ST. HELENA -- The proposed 87-unit Hunter project will cause unavoidable traffic issues, but otherwise will not cause environmental problems, a newly released report says.

The 638-page Draft Environmental Impact Report (EIR), accompanied by 1,940 pages of appendices, analyzes the proposed subdivision’s effects on water, traffic, greenhouse gas emissions and other factors.

Public comments are due Nov. 8. The Planning Commission will receive public comments on the Draft EIR at 6 p.m. Tuesday, Nov. 2.

First filed in 2011, the application by Ben and Kelly Vanzutphen seeks approval of 51 single-family homes, 11 accessory dwelling units, and 25 multi-family units to satisfy the city’s affordable housing requirements.

The 16.9-acre project site is beyond the eastern terminus of Adams Street. Adams and Starr Avenue would be extended to the new subdivision. The project does not propose a traffic signal at the Pope Street Bridge, a mitigation measure recommended in a previous Draft EIR.

The new Draft EIR identifies two “significant and unavoidable” impacts, both related to traffic.

According to the report, the project would generate 798 vehicle trips on a typical weekday. In accordance with new state laws, the analysis is based on Vehicle Miles Traveled (VMT), not the amount of traffic congestion the project would cause at a particular intersection.

The report found the project’s other impacts could be mitigated to a “less than significant” level, including water.

A well would serve all of the project’s landscaping needs, but the project would still use about 17,752 gallons of city water per day, according to the project’s water neutrality report.

To comply with the city’s water-neutrality requirement, the applicant proposes to pay for toilets, shower heads and faucets to be retrofitted at existing St. Helena homes.

According to a consultant’s report, retrofitting 333 homes with new water-conserving fixtures would offset the Hunter project’s water demand. The applicant would pay a $596,808 in-lieu fee to fund the retrofits, at a cost of $1,792.24 per house.

The property is behind the levee the city completed in 2011 as part of a comprehensive flood project. The levee was designed to protect against a 200-year flood event, but opponents of the Hunter project have raised concerns about public safety, property damage and liability if the levee fails.

The modern design and construction of the levee, along with the city’s ongoing maintenance, “substantially reduces its potential to fail in a 200-year flood or in the event of an earthquake,” the report states.

In the “highly unlikely” scenario of the levee being overtopped, “residents would have ample warning to evacuate prior to flooding,” the report states. Flooding on the project lots would range from 0 to 5 feet, which “would leave upper floors or residences available for refuge.”

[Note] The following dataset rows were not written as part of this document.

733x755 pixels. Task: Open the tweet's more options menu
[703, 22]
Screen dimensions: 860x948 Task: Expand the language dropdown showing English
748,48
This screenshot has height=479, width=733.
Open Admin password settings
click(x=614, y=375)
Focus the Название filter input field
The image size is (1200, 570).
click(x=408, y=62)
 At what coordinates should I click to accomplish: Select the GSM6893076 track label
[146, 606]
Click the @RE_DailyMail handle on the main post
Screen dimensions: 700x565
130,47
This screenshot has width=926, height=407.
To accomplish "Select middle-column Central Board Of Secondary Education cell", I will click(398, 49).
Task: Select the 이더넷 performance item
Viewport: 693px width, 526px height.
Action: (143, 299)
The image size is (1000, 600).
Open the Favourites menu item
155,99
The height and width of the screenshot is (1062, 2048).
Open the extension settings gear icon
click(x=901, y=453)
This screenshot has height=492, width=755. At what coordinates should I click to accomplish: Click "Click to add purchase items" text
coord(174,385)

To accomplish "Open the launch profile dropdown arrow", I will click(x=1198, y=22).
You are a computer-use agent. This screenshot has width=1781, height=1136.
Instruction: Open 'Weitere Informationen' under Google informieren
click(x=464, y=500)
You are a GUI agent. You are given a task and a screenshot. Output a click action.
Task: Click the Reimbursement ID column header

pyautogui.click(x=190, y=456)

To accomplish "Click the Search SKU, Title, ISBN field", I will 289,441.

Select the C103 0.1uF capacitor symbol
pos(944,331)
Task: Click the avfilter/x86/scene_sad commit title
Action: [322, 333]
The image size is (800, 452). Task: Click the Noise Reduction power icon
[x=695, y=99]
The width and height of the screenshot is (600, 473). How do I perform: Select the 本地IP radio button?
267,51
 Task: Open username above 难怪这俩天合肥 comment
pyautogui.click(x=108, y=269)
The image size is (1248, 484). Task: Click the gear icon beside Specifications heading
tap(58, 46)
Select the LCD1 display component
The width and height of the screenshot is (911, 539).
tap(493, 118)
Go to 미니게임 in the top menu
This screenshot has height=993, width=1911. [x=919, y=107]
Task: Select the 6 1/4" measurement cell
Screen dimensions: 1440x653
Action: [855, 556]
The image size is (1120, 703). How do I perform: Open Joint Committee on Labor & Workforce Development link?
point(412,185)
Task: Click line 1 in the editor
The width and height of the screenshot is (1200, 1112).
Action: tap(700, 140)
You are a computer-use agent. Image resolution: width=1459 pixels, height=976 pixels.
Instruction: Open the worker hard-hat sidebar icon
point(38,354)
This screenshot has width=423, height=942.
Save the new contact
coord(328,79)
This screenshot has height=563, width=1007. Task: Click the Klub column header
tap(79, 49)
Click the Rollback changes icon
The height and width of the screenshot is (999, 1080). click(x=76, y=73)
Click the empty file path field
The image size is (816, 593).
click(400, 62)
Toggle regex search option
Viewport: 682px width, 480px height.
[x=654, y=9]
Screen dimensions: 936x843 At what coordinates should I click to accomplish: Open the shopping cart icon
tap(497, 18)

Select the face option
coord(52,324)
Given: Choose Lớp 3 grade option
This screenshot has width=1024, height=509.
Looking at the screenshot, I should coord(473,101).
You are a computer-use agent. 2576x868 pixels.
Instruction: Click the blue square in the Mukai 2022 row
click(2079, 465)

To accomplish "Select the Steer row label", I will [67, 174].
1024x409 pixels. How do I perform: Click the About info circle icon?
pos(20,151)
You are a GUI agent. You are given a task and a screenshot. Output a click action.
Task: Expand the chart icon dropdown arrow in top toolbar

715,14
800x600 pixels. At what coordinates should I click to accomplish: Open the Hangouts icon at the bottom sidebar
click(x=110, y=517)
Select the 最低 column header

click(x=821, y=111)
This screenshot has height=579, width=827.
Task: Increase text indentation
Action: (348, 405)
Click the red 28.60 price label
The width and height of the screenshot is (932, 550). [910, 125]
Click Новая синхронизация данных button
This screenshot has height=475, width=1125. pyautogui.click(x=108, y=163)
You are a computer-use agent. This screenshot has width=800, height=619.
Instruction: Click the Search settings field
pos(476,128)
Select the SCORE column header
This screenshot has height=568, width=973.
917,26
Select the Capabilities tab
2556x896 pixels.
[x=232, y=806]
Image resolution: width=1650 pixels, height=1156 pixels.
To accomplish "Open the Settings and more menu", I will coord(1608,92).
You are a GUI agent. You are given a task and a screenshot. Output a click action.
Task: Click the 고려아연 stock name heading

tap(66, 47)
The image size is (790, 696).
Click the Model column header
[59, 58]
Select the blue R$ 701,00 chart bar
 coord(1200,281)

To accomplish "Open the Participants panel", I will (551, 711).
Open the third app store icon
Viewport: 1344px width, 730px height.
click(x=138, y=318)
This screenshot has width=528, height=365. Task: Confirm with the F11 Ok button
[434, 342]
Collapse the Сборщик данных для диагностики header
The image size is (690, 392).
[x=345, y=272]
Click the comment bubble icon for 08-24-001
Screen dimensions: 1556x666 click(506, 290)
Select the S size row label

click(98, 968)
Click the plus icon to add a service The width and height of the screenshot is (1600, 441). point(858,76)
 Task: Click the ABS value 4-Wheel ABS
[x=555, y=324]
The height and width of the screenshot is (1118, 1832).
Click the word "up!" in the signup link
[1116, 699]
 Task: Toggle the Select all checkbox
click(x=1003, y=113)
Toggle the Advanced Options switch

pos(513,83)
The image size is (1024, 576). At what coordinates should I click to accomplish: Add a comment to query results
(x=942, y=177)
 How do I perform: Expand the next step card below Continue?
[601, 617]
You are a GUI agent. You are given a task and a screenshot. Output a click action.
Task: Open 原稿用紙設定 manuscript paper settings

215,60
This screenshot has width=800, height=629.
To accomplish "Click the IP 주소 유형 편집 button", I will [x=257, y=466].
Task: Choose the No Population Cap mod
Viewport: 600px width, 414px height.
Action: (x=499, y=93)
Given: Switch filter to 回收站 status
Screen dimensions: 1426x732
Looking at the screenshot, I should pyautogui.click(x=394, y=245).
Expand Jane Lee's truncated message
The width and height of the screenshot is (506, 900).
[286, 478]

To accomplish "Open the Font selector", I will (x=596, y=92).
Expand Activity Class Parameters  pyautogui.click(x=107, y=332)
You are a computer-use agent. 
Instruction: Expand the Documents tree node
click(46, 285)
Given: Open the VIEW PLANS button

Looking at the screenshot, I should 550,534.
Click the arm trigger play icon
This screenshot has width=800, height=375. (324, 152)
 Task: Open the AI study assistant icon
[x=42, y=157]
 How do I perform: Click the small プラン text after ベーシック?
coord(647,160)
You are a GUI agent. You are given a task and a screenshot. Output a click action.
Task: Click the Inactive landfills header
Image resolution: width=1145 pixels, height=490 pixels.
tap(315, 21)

“Because of this, the risks from a 200+ year flood and/or levee failure are limited to property damage rather than risk of life,” the report concludes. “This would be an impact of the pre-existing environment on the Proposed Project rather than the Proposed Project’s impact on the environment.”

Comments on the report may be sent via email to mderosa@cityofsthelena.org or in writing to Maya DeRosa, Planning & Building Director, City of St. Helena Planning Department, 1572 Railroad Ave., St. Helena, CA 94574.

Public comments, plus responses to those comments, will be compiled into a Final EIR that will be released before the city takes final action on the project.

The Draft EIR is available at cityofsthelena.org, at the St. Helena Public Library, and at the St. Helena Planning Department, 1572 Railroad Ave.